8 (h) We’re all familiar with the Atomic Bomb, two of which were dropped on Japan to end the Pacific war in 1945. In a pioneering effort, the United States mobilized a massive cadre of scientists, engineers, and industrial plants. Two cities were selected to house processes integral to the bomb’s development. Oak Ridge, Tennessee, was surrounded by 59,000 acres of farmland and wilderness. The workers here separated out uranium for the bomb. In Hanford, Washington, the city was chosen for its 500,000 acres of isolated land bordering the Columbia River. Here workers created the new element plutonium.
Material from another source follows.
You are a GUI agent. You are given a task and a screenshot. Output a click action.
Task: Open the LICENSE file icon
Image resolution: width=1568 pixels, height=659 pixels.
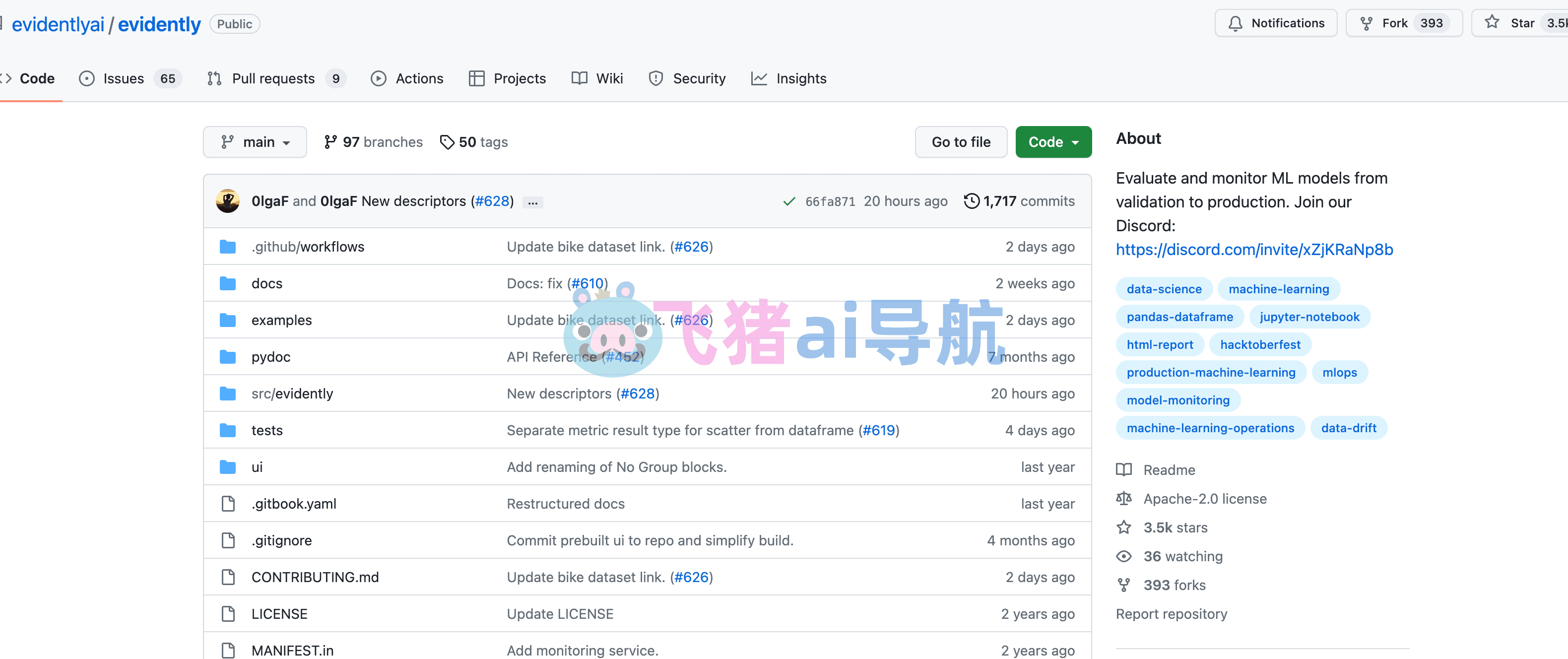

Atomic weapons are so complicated, in terms of the physics, and so difficult to build, in terms of the technology, that two different types of weapons were built, to increase the chances of getting at least one of them right. The bomb dropped on Hiroshima was a uranium-type bomb, and the one dropped on Nagasaki used plutonium.
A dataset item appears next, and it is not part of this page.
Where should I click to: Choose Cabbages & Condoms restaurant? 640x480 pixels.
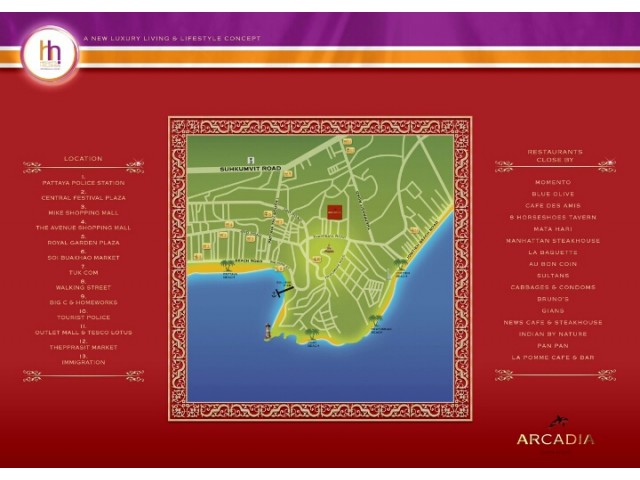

9 (f) World War II also saw plenty of disturbing uses of math and science. The Nazi Holocaust, in which 6 million Jews and millions of other people “undesirable” to the German state were murdered, ranks as one of the foulest crimes in human history. Yet the perpetrators saw themselves as anything but primitive barbarians. Nazi race “science” purported to show “scientifically” the superiority of the white “Aryan” race over all other peoples, complete with measurements, classifications, men in white coats, and fancy-sounding scientific theories (later shown to be completely false). When the Nazis formally decided to systematically murder the entire Jewish population of Europe (at the Wannsee conference in 1942), they carried out their malevolent ideas by applying industrial methods borrowed from factories—everything from assembly-line-type organization of killing factories to IBM-punch-card machines keeping track of every last detail. “Mass destruction” instead of “mass production.” Even the medical profession, usually the best example of science and compassion in any culture, got into the act by carrying out horrific “experiments” on prisoners of war and civilians.